### EXERCISE INPUT
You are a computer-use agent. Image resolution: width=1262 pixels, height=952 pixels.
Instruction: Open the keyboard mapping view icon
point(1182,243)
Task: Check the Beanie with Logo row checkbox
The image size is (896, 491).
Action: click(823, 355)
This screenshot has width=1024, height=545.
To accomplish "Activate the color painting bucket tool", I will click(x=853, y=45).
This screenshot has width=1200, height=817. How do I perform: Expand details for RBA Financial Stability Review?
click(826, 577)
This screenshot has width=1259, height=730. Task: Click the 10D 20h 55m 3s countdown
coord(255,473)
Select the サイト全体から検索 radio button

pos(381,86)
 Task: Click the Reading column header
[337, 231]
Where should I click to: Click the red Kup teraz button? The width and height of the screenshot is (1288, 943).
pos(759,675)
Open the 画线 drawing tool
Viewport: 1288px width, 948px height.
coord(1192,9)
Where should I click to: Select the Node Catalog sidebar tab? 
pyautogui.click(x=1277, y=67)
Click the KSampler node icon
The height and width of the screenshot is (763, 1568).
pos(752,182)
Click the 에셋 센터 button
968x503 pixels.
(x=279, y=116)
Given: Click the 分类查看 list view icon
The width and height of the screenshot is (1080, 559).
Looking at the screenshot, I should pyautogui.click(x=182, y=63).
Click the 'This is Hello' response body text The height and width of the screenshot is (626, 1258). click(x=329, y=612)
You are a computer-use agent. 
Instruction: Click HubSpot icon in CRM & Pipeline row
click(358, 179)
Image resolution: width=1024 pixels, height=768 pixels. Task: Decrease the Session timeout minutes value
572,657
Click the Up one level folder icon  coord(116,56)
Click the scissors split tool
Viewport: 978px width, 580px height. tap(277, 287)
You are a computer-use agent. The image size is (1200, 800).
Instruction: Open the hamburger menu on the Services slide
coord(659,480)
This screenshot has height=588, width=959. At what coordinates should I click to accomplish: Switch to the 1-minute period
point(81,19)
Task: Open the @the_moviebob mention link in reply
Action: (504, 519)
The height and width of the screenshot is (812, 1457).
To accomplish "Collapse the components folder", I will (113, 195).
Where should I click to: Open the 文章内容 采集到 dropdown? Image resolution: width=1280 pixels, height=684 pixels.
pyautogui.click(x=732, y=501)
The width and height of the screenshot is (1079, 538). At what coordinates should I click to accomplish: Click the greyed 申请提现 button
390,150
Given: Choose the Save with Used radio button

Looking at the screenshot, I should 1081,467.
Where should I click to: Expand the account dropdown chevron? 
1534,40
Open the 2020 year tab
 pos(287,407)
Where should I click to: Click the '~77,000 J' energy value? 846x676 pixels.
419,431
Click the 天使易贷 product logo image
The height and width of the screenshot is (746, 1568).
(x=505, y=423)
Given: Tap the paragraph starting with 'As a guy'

### WHAT NEEDS TO BE DONE
List every line in the records above that contains the word "Given", copying each such line in full.

### REPLY
Given: Click the 分类查看 list view icon
Given: Choose the Save with Used radio button
Given: Tap the paragraph starting with 'As a guy'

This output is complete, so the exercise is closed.